For one thing, GIT and Subversion can have different SCM URIs for read-write and read-only access.
This is what the different <connection>
and <developerConnection>
URIs are supposed to capture. The first is a URI that is guaranteed read access. The second is a URI that is guaranteed write access.
Very often from a checked out repository, it is not possible to infer the canonical URIs.
For example, I might check out the Subversion repository in-house via the svn:
protocol and the IP address of the server, but external contributors would need to use https://
with the hostname.
Or even with GIT repositories, on Github you have different URIs for different access mechanisms, e.g.
https://github.com/stephenc/eaio-uuid.git
(read-write using Username / Password or OAuth)
git@github.com:stephenc/eaio-uuid.git
(read-write using SSH private key Identification)
git://github.com/stephenc/eaio-uuid.git
(anonymous read only)
Never mind that you may have checked out git://github.com/zznate/eaio-uuid.git
or cloned a local check out, in other words, your local git repository may thing that "upstream" is ../eaio-uuid-from-nate
and not git@github.com:stephenc/eaio-uuid.git
I agree that for some SCM tools, you could auto-detect... for example if you know the source is checked out from, e.g.
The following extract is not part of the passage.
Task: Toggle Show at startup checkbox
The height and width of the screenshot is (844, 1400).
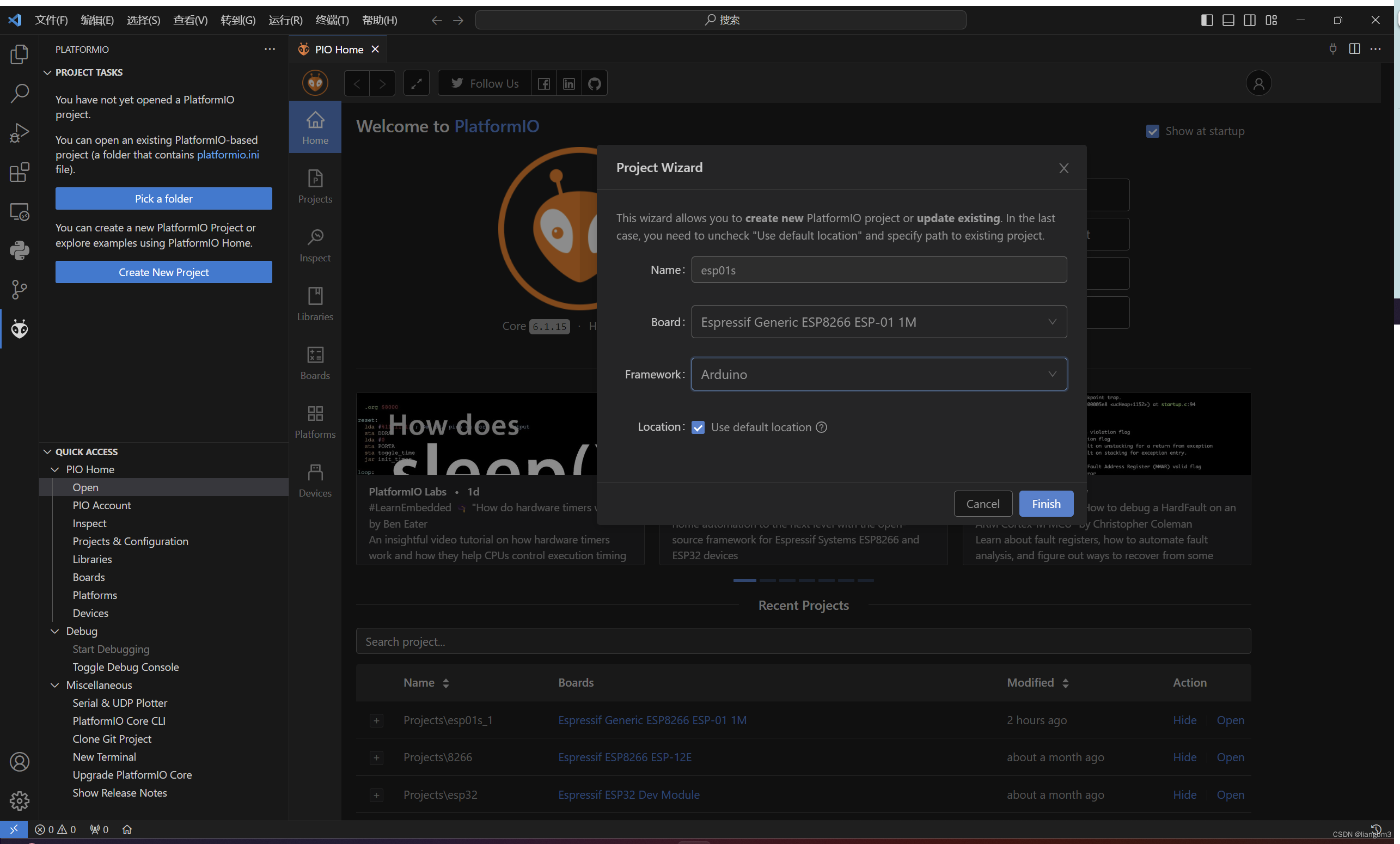Action: [1152, 131]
AccuRev, you should be OK assuming its details... until you hit the Subversion or GIT or CVS or etc code module checked out into the AccuRev workspace (true story) so that the tag that was being pulled in could be updated.
So in short, the detection code would have to be damn sure that you were not using two SCM systems at the same time to be sure which is the master SCM... and the other SCM may not even be leaving marker files on disk to sniff out (AccuRev, for example, doesn't... hence why I've picked on it)
The only safe way is to require the pom to define, at least the SCM system, and for those SCM systems where the URI cannot be reliably inferred (think CVS, Subversion, GIT, HG, in fact most of them) require the URI to be specified.